#### [Data extract]

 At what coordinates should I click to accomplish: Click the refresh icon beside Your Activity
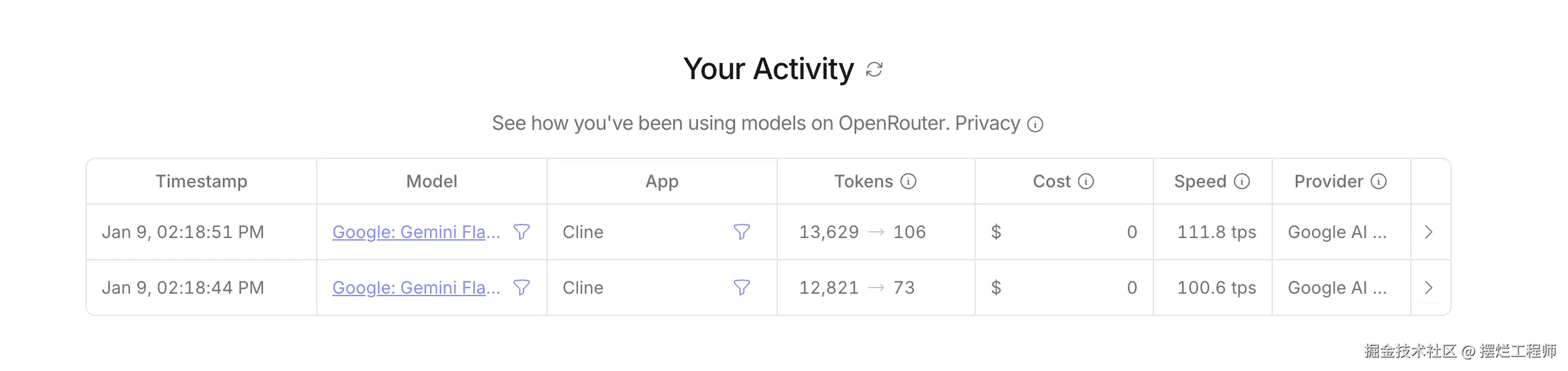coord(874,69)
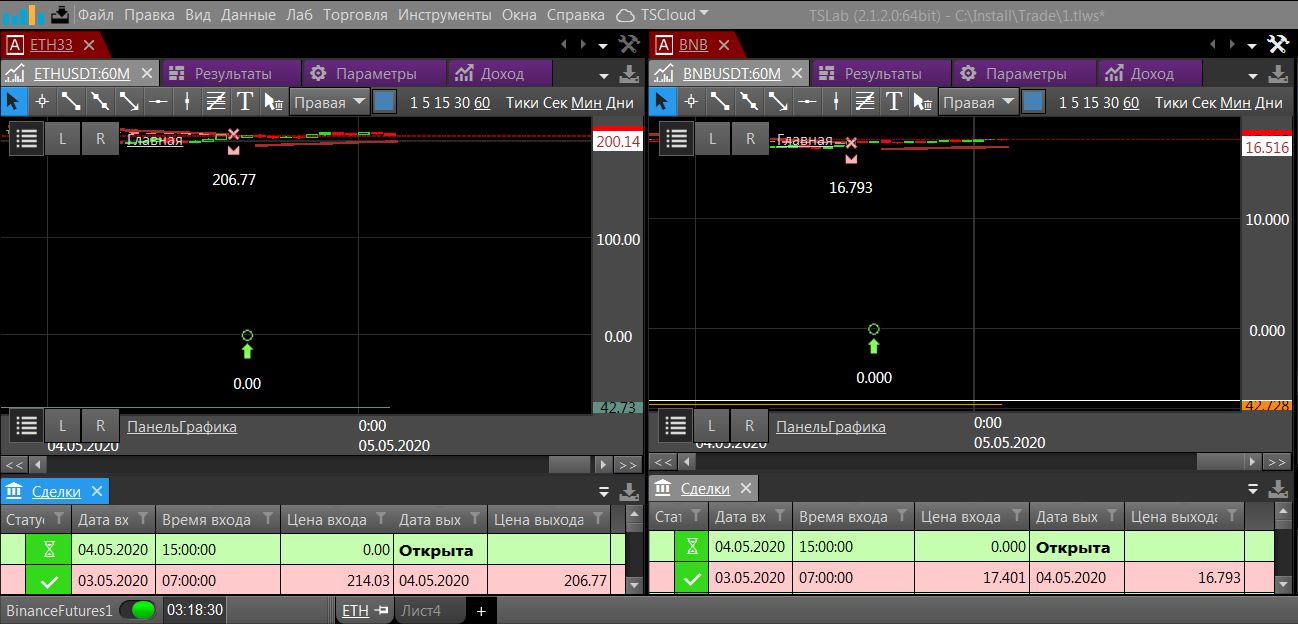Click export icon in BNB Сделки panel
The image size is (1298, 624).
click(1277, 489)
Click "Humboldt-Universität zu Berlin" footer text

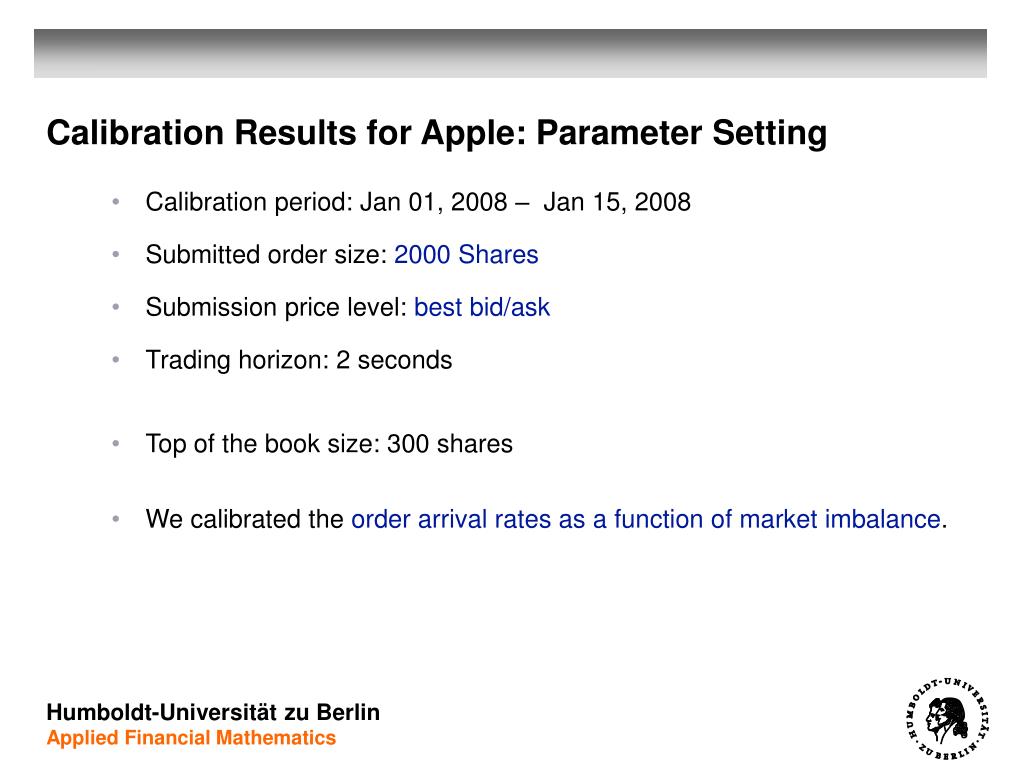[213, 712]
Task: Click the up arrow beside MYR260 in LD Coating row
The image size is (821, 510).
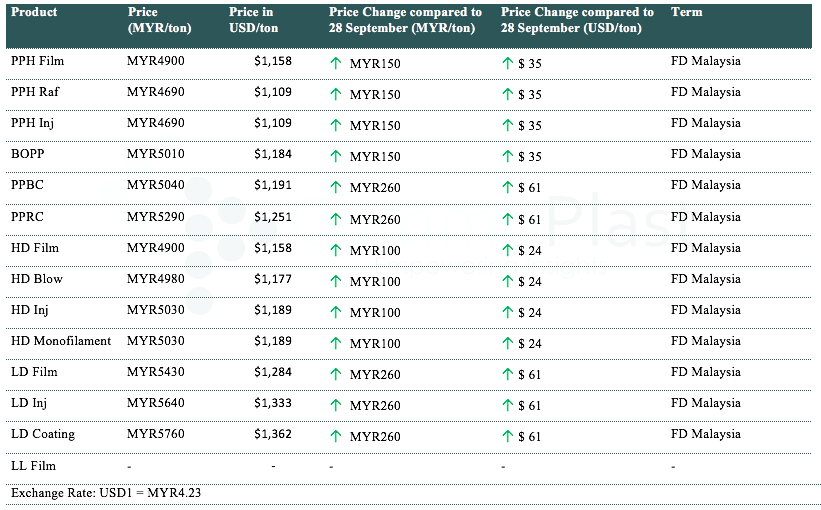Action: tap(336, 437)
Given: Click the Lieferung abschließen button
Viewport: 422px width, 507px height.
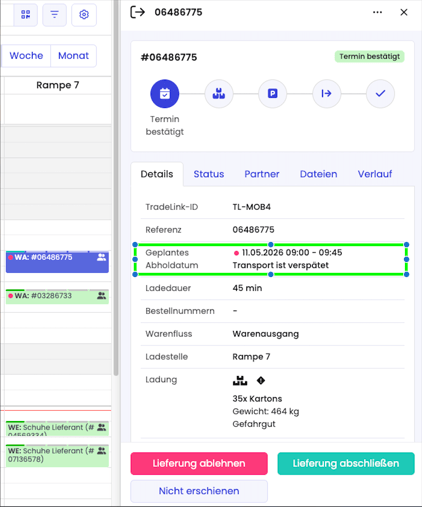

#### [Try it]
Each entry is to be returned as it stands, and each picture is to be left out.

#### [Answer for this exercise]
 At what coordinates should I click to accomplish: Click the refresh icon beside Your Activity
coord(874,69)
Click export icon in BNB Сделки panel
The image size is (1298, 624).
click(1277, 489)
Click "Humboldt-Universität zu Berlin" footer text

[213, 712]
Task: Click the up arrow beside MYR260 in LD Coating row
The image size is (821, 510).
Action: tap(336, 437)
Given: Click the Lieferung abschließen button
Viewport: 422px width, 507px height.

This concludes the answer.